众军离开番禺城那日,天色依旧阴沉着。成之染策马走过城外染血的土地,依稀见猩红泥土中又钻出新芽,是明亮而舒展的一抹绿意。岭南多雨,草木疯长,想来用不了多少时日,这片土地又将被浅草覆盖,再也难寻旧日厮杀征战的痕迹。

或许等她回到番禺时,所见便是这一番景象。

然而当时她不会预想到,此生此世,她再也没到过番禺。

————

春夏之交,岭南暑气大盛。这一路闷热潮湿,蛇虫滋生,将士们都忍不住叫苦。

最令人烦躁的是,众人始终没见到张灵佑的影子。

他们从南海郡追到晋康郡,又从晋康郡追到苍梧郡,其间虽抓到不少沿路叛逃的敌兵,从他们口中得知,张灵佑确实在前头。可他却仿佛不知疲倦,马不停蹄地一路西行。

大军行进到郁林郡,此地是郁水两条支水合流之处。北边支水通往宁州,南边支水通往交州。季山松途中染疾,正是头疼脑热的时候,见二水分流,差一点急火攻心。

张灵佑军中一队人马脱逃,正滞留此地,官军数千人以摧枯拉朽之势将敌兵合围。那一队人马麻利投降了,而他们所说的张灵佑动向,正是向南去。

众人不知该是忧是喜。宁州与益州一道为逆贼乔赤围所据,张灵佑若北上宁州,官军投鼠忌器,恐怕麻烦得很。季山松亦庆幸他不往宁州去。

可去往交州,众人心里更没底。

交州地处偏远蛮荒,与朝廷往来不便,俨然已经是化外之地。岭南瘴疠,诸军已甚是难熬,再远去交州,只怕半条命都要断掉。

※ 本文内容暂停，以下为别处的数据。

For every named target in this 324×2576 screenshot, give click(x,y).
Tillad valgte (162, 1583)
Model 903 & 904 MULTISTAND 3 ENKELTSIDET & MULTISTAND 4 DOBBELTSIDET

话虽如此,季山松只得硬着头皮南行。然而走到宁浦郡涧阳城,他便彻底病倒了。

众人都忧心忡忡,成之染更是难过。

季山松比成肃还年长几岁,自打成肃征讨张灵佑开始,便一直跟着南征北战。如今他又因追讨张灵佑而深入瘴疠之地,旬日之间仿佛脱了一层皮,整个人消瘦得不成样子。

然而他病重如此,军中却没有良医良药,从城中找了土方子来治,病情竟每况愈下。

大军一时耽搁在涧阳城。

溽暑难耐,蝉鸣如织。病榻之上,季山松陡然惊醒,咳嗽着坐起身来,见众人围坐在侧,便问道:“如今是什么时日了?”

成之染答道:“将军,若没有记错,今日恰巧是端午。”

季山松“哦”了一声,又问道:“外头可有竞渡的?”

成之染被问住了。沈星桥替她答道:“末将问过了,这里人不时兴竞渡。”

季山松怔愣半晌,不由得叹道:“不服王化,不服王化……”

柳元宝见他说话费劲,忙劝道:“将军快快歇息罢,待会儿把药喝了,过几天就没事了。”

季山松依言躺下,睁眼打量着众人,道:“我年已五十有三,老朽不可用。切莫因我之故,贻误了追讨时机。”

众人都劝他安心养病,季山松脾气上来了,又撑起身子,环顾四周,目光落在成之染身上,缓缓道:“女郎大类郡公,为我破残贼!”

成之染不解其意,却见他向亲从招招手,道:“取我将印来。”

成之染神色一变:“将军——”

季山松抬手止住她,一把接过将印,硬塞到成之染怀中,道:“季某无所求,惟愿女郎代行将军之责。”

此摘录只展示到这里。